In part, Borton says, it is his experience playing soccer that motivates his work to help people with motor difficulties.

“It touches a little bit closer to home when you see people who are paralyzed and they can’t do the kind of things that made such a big impact in your own life,” he said. “You want to help restore that for them, and help them get back to interacting with the world fully again.”

The appointment to the Brown faculty is a homecoming for Borton. He earned his Ph.D. here, working with Arto Nurmikko in the School of Engineering. In Nurmikko’s lab, Borton helped to develop the first fully implantable wireless brain sensor. The device, which has operated successfully in the brains of animal research subjects, records and transmits neural signals generated as the animals move. A better understanding of those neural signals will aid in making new brain-computer interfaces that can restore people’s ability to move.

The key advance of this device is that it’s wireless. It enables researchers to collect brain signals in high fidelity while animals are moving around freely.

“All of the current understanding of how our brain controls movement is learned from animal studies in constrained conditions,” Borton said. “That’s because we didn’t have the wireless technology available to us to have these animals freely moving in their natural environment.
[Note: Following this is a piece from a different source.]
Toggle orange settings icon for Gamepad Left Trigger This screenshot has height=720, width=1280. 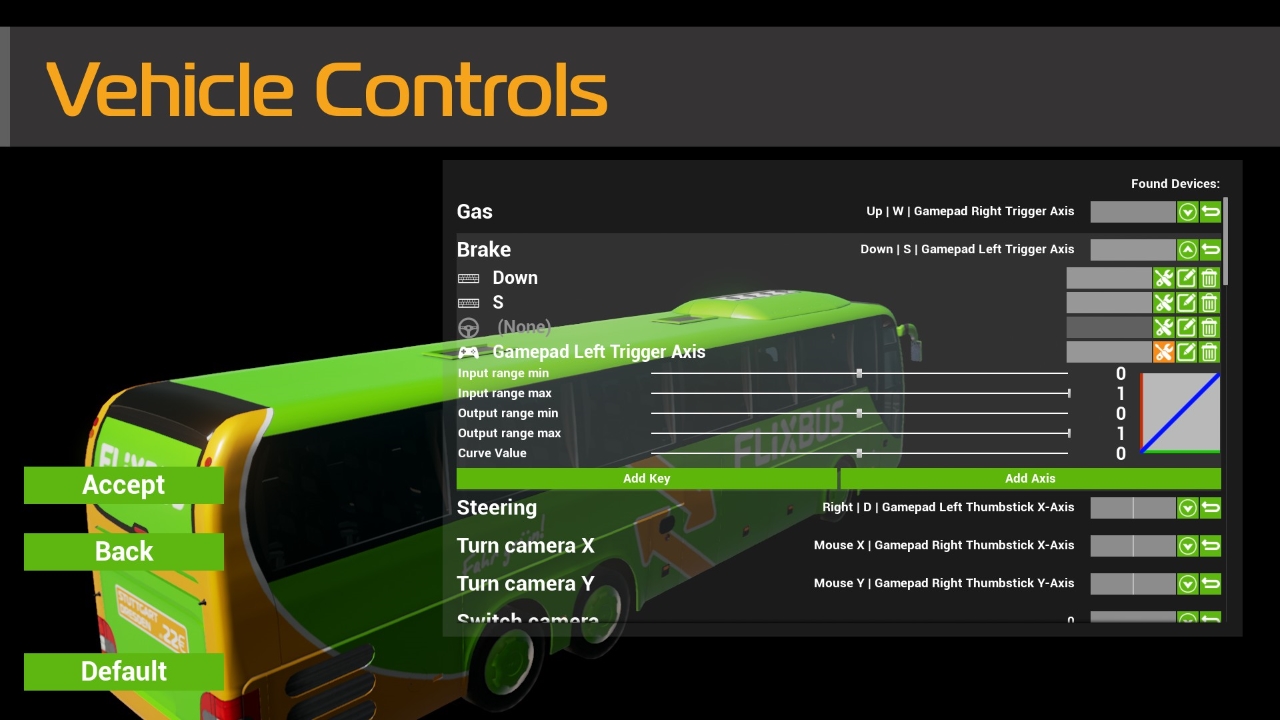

Getting data from natural movement is a big thing. It gets rid of some of the traditional restraints on neuroscience research.”

Borton plans to continue to develop technologies that push the boundaries in neuroscience and decode the mysteries of movement. “The focus of our lab,” he said, “is building technologies that can answer old questions in neuroscience and help ask new ones.”
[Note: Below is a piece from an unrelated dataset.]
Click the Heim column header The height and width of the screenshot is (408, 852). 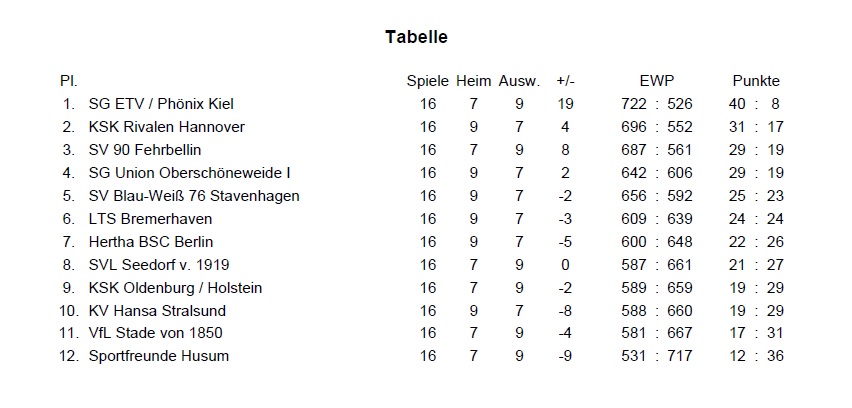coord(473,81)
Borton already has lined up collaborations toward those ends.

He plans to work with Gabriel Taubin, professor of computer science and engineering, who is an expert in computer vision. With Taubin, Borton would like to develop new ways of using computer imaging to monitor and quantify the movements of animals in the lab. Borton will also work with Jacob Rosenstein in the School of Engineering to develop kinematic sensors that can be implanted directly into joints as another means of capturing fine detail in movement. Those detailed movement data can then be combined with data from brain sensors to shed new light on the neural basis of movement.

But the ultimate goal of restoring movement for people who have had a neural insult will require more than collecting neural data on movement. Borton would like to find new ways of reinstalling that information back into the nervous system. During a postdoctoral appointment at Ecole Polytechnique Fédérale de Lausanne (EPFL) in Switzerland, Borton worked on new techniques to do just that.
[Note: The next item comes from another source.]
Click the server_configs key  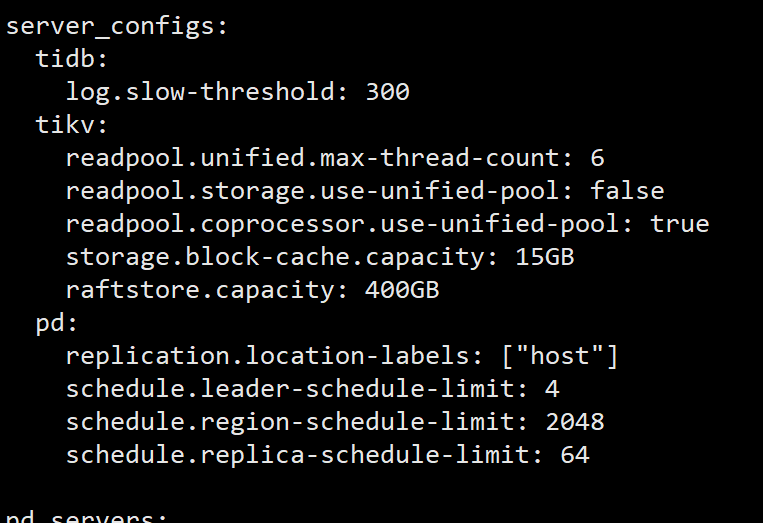[110, 26]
“During my postdoc, I worked on systems — not just devices, but systems of devices — that can talk to each other and find ways to read from one part of the nervous system and write into another part,” Borton said. “That means understanding the information coming from the brain and building a useful signal to bring it back into the nervous system.”

The effect is a cortico-spinal bridge that reconnects regions of the nervous system that have been separated by injury or disease. And while he’s building those technological bridges, Borton would also like to build a research bridge across the Atlantic to EPFL.

John Donoghue, director of the Brown Institute for Brain Science, is on leave this year to help set up a new neuroengineering center at EPFL. As Borton settles in here at Brown, he envisions a steady stream of researchers and students moving back and forth between the two institutions.

“I want to help students from both EPFL and Brown to have the experience that I had in seeing a whole different set of labs,” Borton said. “EPFL is one of the top universities in Europe, so it’s great to have that connection.”

Borton says he’s pleased to have the opportunity to return to Brown, and he looks forward to reconnecting with the faculty members who helped guide him through his Ph.D. work — this time as a colleague rather than a student.

“The good thing about Brown is even when you are a grad student most professors treat you as a colleague anyway,” he said. “That’s one of the more powerful attributes of the Brown community.”